The Day of the Pelican
Booklist Reviews 2009 September #2
Told from the viewpoint of a young Albanian Muslim girl, this stirring docu-novel dramatizes the recent ethnic cleansing in Kosovo and the search for home, as well as prejudice right here in America. Meli Lleshi is nearly 12 in 1998 when her non-religious Muslim family must flee their town to escape a Serb massacre. Over the next two years, they travel first to her uncle's farm, then embark on a terrible journey through the mountains to a crowded refugee camp: "hungry, filthy, exhausted—and homeless." They are denied permission to cross the border, until finally, sponsored by a church, they find refuge in Vermont. Never simplistic, the political conflict is the story. Why do the Serbs hate the Albanians? And why does Meli's brother want to join the Kosovo "terrorists"? After 9/11, the term terrorist has new urgency in America; to the bigots, all Muslims are terrorists. Paterson includes a long historical note, but readers would have benefited from a map. Pair this with stories of refugees from Sudan and Liberia in search of a new home. Copyright 2009 Booklist Reviews.

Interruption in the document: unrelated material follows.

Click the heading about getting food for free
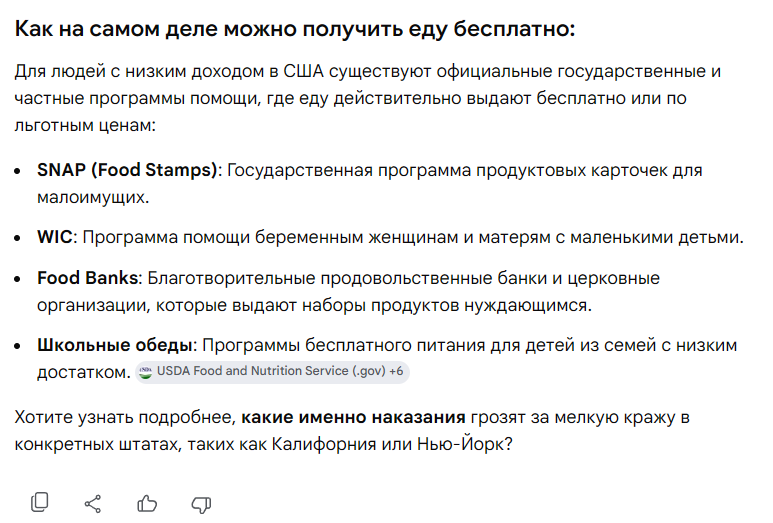 [295, 29]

Horn Book Magazine Reviews 2009 #6
When eleven-year-old Meli, a member of the minority Albanian population living in Serbian-controlled Kosovo in 1998, draws a satiric picture of her teacher, she is kept late at school; her thirteen-year-old brother Mehmet runs home without her -- and disappears. Mehmet eventually returns after being beaten by Serbian police and left for dead, and this marks the beginning of the complete disruption of Meli's life. Paterson writes carefully and dispassionately about the ethnic cleansing of the Muslim Albanians and of the eventual emigration of some of them to America. Using the experiences of a family from her own church in Vermont, Paterson conveys a similar struggle to survive and then the struggle to fit in, especially after the terrorist attacks of 9/11. Because Meli is such a responsible, reined-in young woman, the tone of the book remains almost too calm throughout, and Paterson mostly just hints at the brutality of the Serbs' treatment of the Albanians, particularly that of women. The theme of what people do with the hatred they feel toward those who have mistreated them is a strength of this historically accurate novel and will provide opportunity for discussion. Copyright 2009 Horn Book Magazine Reviews.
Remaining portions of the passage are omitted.